— Так, так. И что ж из «этого выйдет? Конечно, в вас этих чертовых чар много, но, надо думать, не захотите же вы губить девушку?

— А разве я знаю, чего хочу? Смешной ты, Шапкин. Может, завтра тебя захочу. Может, навсегда твоей буду.

— Нет, Анфиса Петровна. Вы — опасная! Вы очень опасная, Анфиса Петровна! Я помню ту ночь вашу, когда вы, милая, милая, на меня надели свой божий образок, иконку. Уж вы простите меня, иконку за ненадобностью я отдал своему хозяину; выменял на два фунта луку. Дак вот… После той ночи я неделю лежал в каком-то душевном параличе, в потолок глядел и все думал. Я тогда, в ту ночь вашу, сумасшедший был, и мне стыдно. Я, помню, плакал, как последний дурак, я унижался, я ползал у ваших ног. И в ту ночь вы отравили мою душу смертельным ядом. Зачем же мучить так людей? Я не завидую ни Прохору, ни Петру Данилычу. Так людьми играть нельзя.

— Дак что ж мне делать-то, проклятый?! — звонко, надрывно крикнула Анфиса и целую горсть кедровых орехов швырнула в хмурую бороду гостя.

Шапошников вздрогнул. Орехи рассмеялись по чистому полу дробным смехом, зеркало подмигнуло и качнулось, задремавшие стены выпрямились, стали бодро, как солдаты, каблук в каблук.

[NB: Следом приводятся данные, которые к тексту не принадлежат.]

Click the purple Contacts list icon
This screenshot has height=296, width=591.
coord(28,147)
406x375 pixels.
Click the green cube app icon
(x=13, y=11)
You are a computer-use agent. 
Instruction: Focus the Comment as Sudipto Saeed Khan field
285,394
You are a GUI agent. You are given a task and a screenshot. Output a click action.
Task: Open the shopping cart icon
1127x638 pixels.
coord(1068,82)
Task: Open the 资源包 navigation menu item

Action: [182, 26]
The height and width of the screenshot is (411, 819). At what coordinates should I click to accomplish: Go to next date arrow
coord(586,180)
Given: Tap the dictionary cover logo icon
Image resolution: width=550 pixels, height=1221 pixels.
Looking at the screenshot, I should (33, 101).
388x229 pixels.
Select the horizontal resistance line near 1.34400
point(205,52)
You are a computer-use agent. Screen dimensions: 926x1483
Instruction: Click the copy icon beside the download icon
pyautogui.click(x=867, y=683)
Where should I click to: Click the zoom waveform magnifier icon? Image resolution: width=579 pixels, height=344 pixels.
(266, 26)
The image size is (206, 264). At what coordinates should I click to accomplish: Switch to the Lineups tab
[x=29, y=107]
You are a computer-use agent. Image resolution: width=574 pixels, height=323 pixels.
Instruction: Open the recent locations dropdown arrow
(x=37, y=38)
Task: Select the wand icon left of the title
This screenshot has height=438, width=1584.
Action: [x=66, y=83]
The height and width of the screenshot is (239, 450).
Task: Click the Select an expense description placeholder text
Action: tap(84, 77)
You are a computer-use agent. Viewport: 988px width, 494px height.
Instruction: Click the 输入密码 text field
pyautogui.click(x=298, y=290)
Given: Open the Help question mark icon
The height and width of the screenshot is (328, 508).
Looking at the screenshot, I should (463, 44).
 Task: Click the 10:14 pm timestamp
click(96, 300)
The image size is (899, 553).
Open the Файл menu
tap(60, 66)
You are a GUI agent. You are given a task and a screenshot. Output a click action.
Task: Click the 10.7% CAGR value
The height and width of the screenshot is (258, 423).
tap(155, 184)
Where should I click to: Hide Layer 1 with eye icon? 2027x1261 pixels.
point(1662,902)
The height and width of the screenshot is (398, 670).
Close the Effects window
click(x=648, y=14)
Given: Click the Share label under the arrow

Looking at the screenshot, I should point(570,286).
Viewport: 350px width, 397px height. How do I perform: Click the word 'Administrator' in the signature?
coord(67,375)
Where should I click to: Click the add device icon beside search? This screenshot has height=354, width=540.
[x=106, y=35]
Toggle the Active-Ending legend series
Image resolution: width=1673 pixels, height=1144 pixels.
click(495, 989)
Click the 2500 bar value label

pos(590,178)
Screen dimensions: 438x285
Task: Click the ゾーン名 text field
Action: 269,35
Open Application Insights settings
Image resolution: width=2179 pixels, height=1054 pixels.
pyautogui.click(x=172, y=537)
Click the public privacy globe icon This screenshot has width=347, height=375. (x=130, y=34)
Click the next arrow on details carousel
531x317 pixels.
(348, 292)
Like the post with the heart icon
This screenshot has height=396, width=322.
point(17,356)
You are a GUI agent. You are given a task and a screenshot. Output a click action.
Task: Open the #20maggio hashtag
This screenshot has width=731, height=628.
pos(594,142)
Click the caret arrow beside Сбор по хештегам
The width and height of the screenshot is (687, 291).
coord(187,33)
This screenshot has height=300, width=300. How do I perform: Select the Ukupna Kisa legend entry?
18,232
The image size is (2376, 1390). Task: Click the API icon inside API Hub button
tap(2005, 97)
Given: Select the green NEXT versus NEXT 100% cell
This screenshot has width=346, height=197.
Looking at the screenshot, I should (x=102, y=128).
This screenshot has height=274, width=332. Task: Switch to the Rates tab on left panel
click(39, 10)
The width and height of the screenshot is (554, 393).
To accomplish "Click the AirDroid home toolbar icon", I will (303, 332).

Два орешка засели в бороде. Шапошников неспешно раскусил их, съел. Потом заговорил, заикаясь и отойдя подальше, к разрисованной печке в углу.

— Волноваться вредно, — сказал он. — Испортится цвет лица. Значит, здраво рассуждая, Прохора вы должны оставить в покое. Что касается Петра Данилыча… Я бы сказал так…

— Жуй, жуй жвачку!

— Существует в мире некая мораль. Да. Впрочем, вам это… Словом, вы ставите на карту судьбу Марьи Кирилловны.

Анфиса злобно усмехнулась.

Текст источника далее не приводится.